Prakazrel “Pras” Michel, a Grammy‑winning rapper and founding member of the 1990s hip‑hop group the Fugees, has been sentenced to 14 years in prison for illegally funneling foreign money into former President Barack Obama’s 2012 reelection campaign. The Washington, D.C., case led to his 2023 conviction on 10 counts after a high‑profile trial that featured testimony from actor Leonardo DiCaprio and former Attorney General Jeff Sessions.
U.S. District Judge Colleen Kollar‑Kotelly on Thursday sentenced 52‑year‑old Prakazrel “Pras” Michel to 14 years in federal prison in Washington, D.C., according to court proceedings reported by multiple outlets. Michel declined to address the court before sentencing.
In April 2023, a federal jury convicted Michel on 10 counts, including conspiracy to defraud the United States, campaign finance violations and acting as an unregistered agent of a foreign government. The trial, held in Washington, D.C., drew wide attention in part because it included testimony from actor Leonardo DiCaprio and former U.S. Attorney General Jeff Sessions.
According to court filings cited by the Associated Press and PBS, Justice Department prosecutors argued that Michel “betrayed his country for money” after obtaining more than $120 million from Malaysian financier Low Taek Jho, also known as Jho Low, and steering some of those funds through straw donors into Obama’s 2012 campaign. Prosecutors also said Michel tried to thwart a Justice Department investigation into Low, tampered with two witnesses and then perjured himself at trial.
Federal sentencing guidelines recommended a life term, prosecutors told the court, a punishment they said would reflect “the breadth and depth of his crimes, his indifference to the risks to his country, and the magnitude of his greed.” Low, a fugitive believed to be living in China, was one of the primary financiers of the 2013 film “The Wolf of Wall Street,” starring DiCaprio, and has denied wrongdoing in connection with the broader 1MDB scandal.

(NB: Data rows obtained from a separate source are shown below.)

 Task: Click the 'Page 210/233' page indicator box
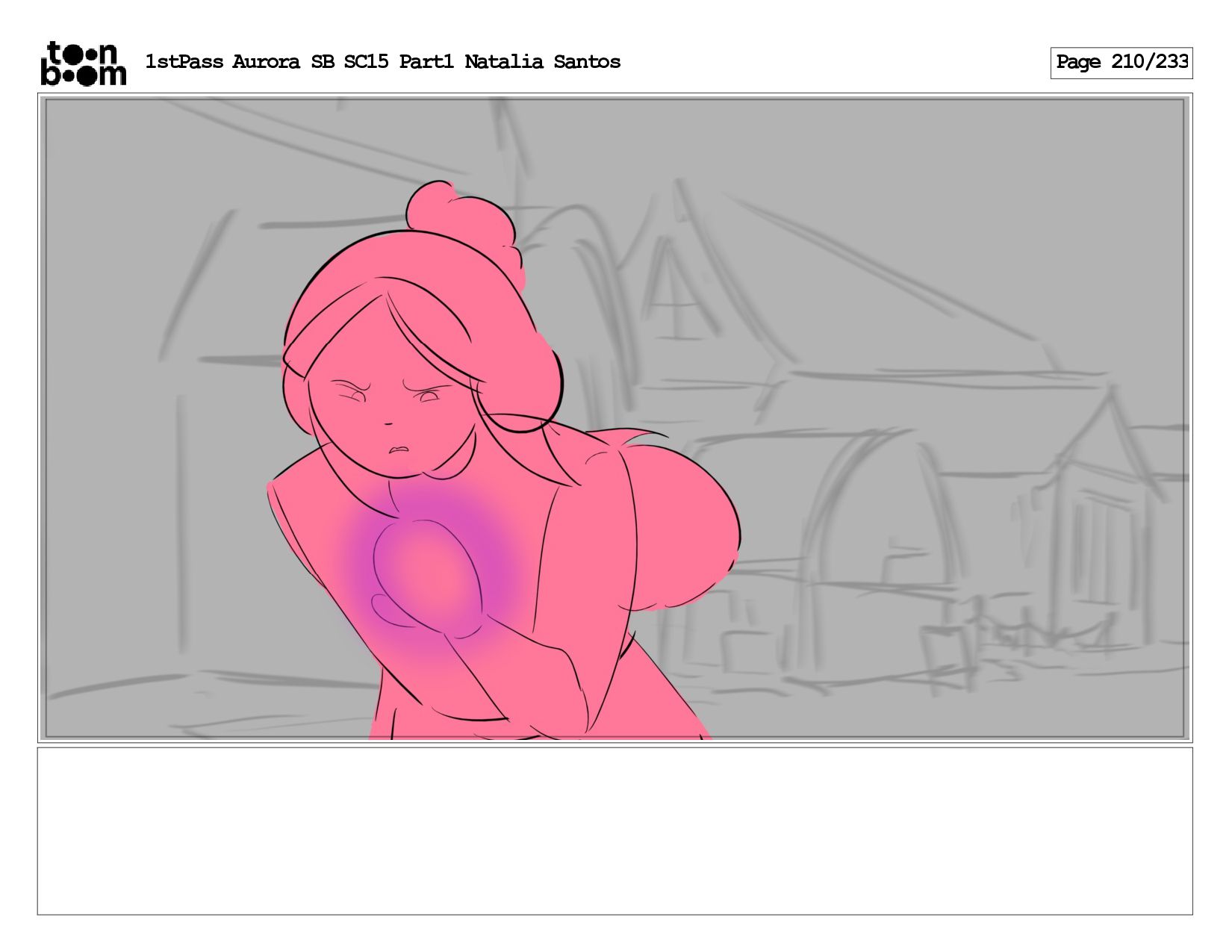(x=1121, y=63)
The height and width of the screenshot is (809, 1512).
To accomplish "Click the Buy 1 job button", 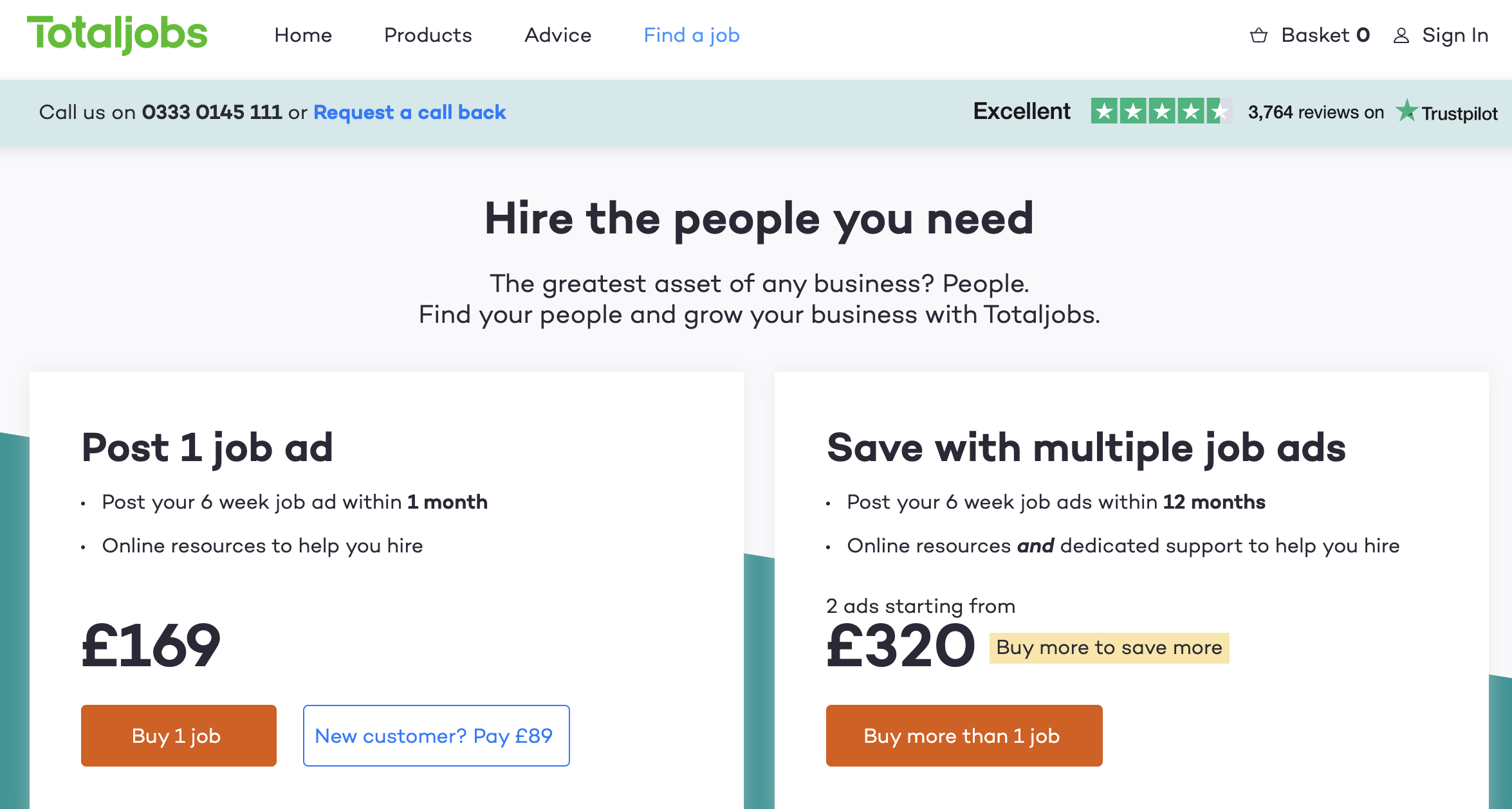I will click(178, 735).
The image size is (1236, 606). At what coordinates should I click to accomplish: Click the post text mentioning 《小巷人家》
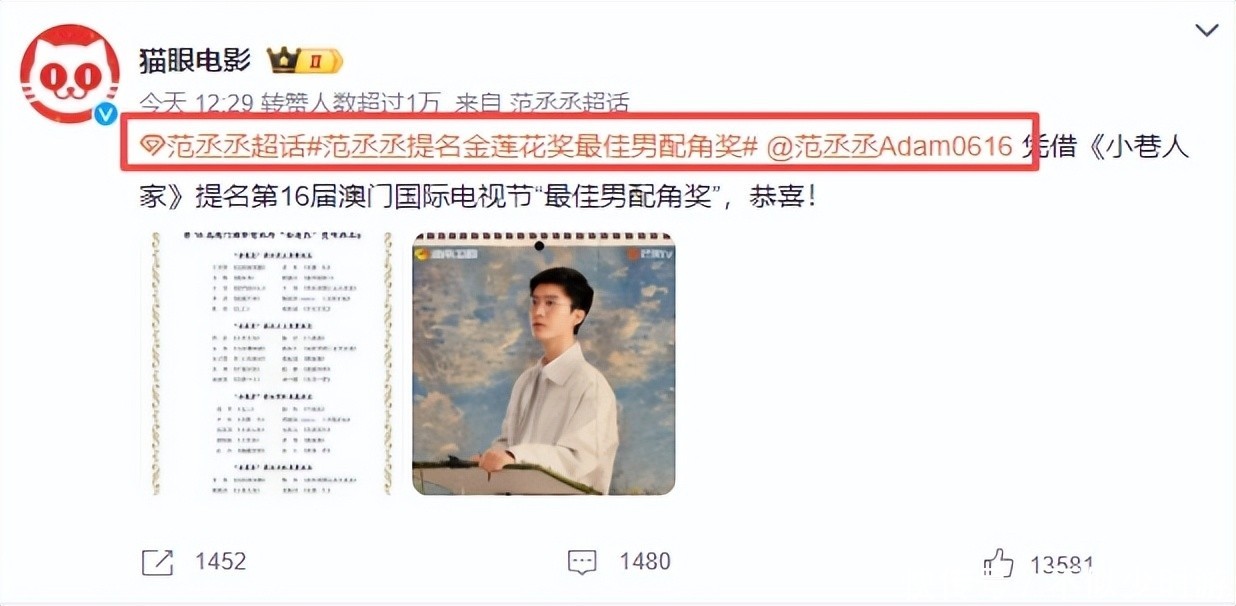(x=664, y=172)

Defense attorney Peter Zeidenberg, who represented Michel at trial, called the 14‑year prison term “completely disproportionate to the offense” and said his client will appeal his conviction and sentence. Zeidenberg had urged the court to impose a three‑year prison term, arguing that a life sentence would be an “absurdly high” punishment typically reserved for deadly terrorists and major drug cartel leaders. In a court filing, Michel’s lawyers wrote that “the Government’s position is one that would cause Inspector Javert to recoil” and showed how the guidelines could be manipulated to produce “absurd results.”
Michel, a Brooklyn native whose parents immigrated to the United States from Haiti, co‑founded the Fugees with his childhood friends Lauryn Hill and Wyclef Jean. The group’s 1990s blend of hip‑hop, reggae and R&B produced two Grammy Awards and album sales in the tens of millions.
In August 2024, Judge Kollar‑Kotelly rejected Michel’s bid for a new trial. The motion had argued, among other alleged errors, that his then‑lawyer’s use of a generative AI program in preparing closing arguments was improper. The judge ruled that those and other claimed missteps did not amount to a serious miscarriage of justice.